[Stored data entries]
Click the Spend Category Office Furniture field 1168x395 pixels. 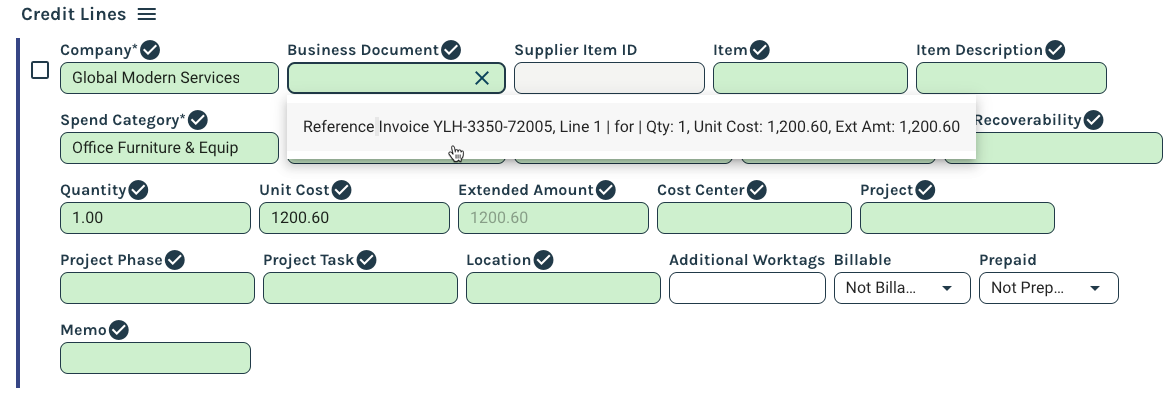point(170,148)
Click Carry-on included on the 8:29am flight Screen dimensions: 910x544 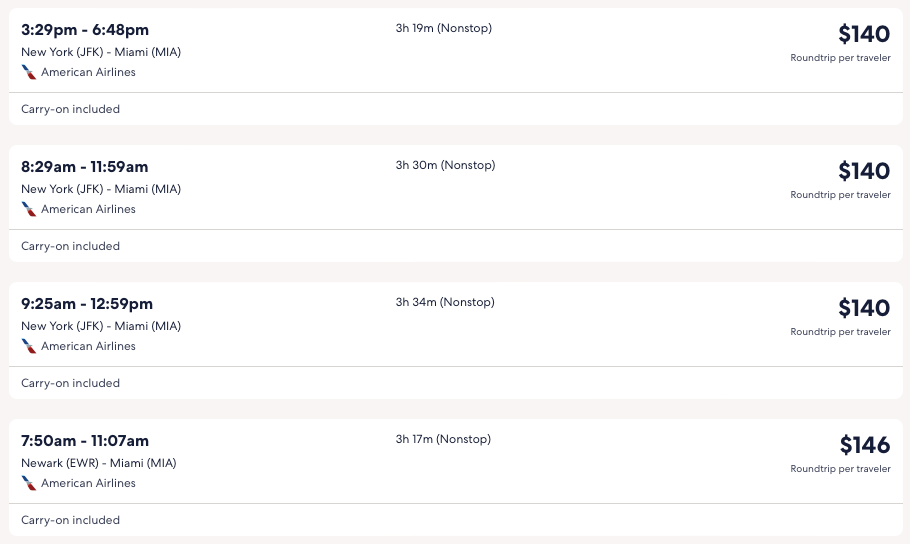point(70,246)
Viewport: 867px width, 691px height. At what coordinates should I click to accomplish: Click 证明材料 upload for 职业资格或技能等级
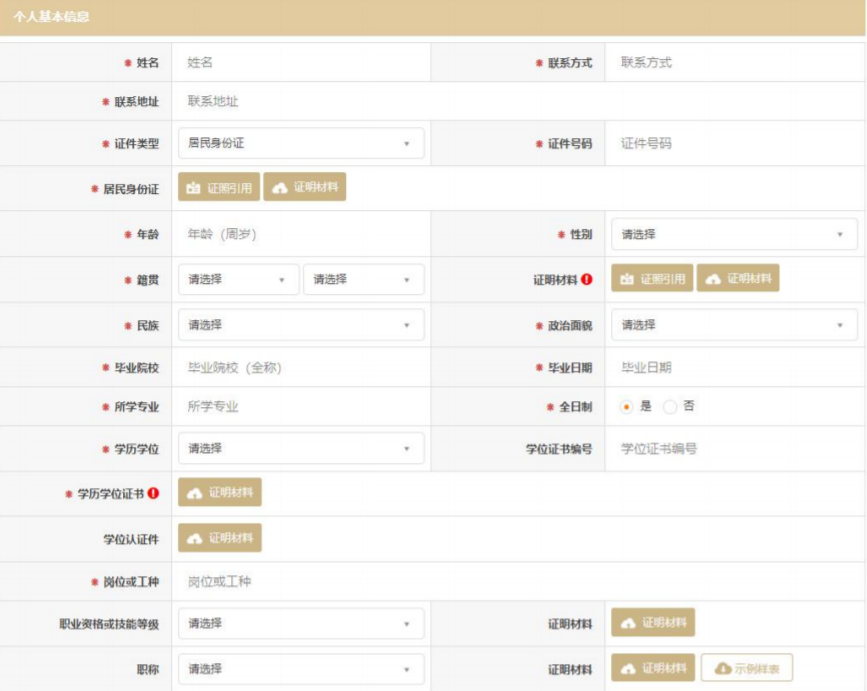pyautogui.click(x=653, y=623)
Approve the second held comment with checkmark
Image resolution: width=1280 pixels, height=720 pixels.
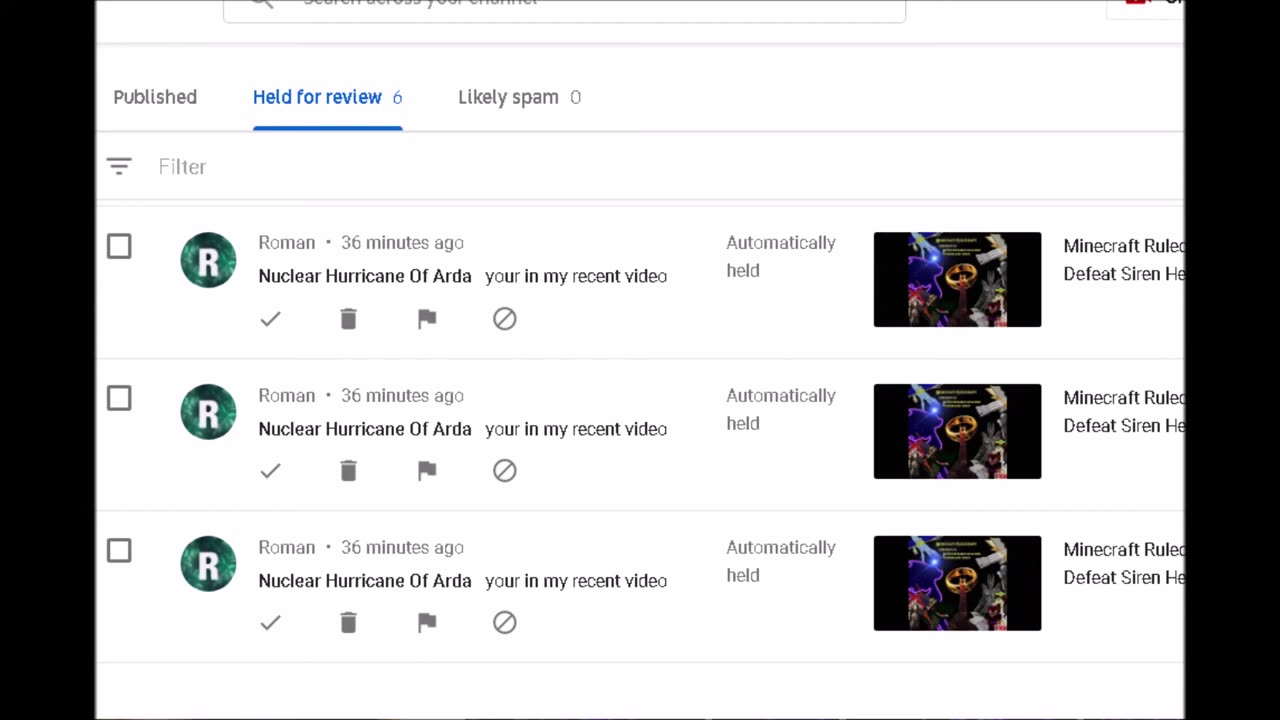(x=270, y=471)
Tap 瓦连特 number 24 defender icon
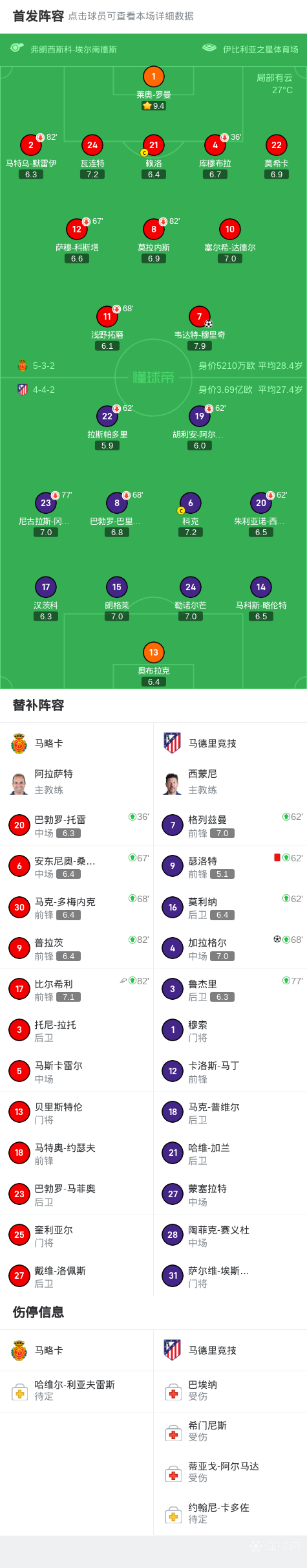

→ Task directions
Every line from the one with "Approve the second" to the end of the records above should be restated word for word, and no picture belongs in the copy.

→ Answer section
Approve the second held comment with checkmark
Image resolution: width=1280 pixels, height=720 pixels.
(x=270, y=471)
Tap 瓦连特 number 24 defender icon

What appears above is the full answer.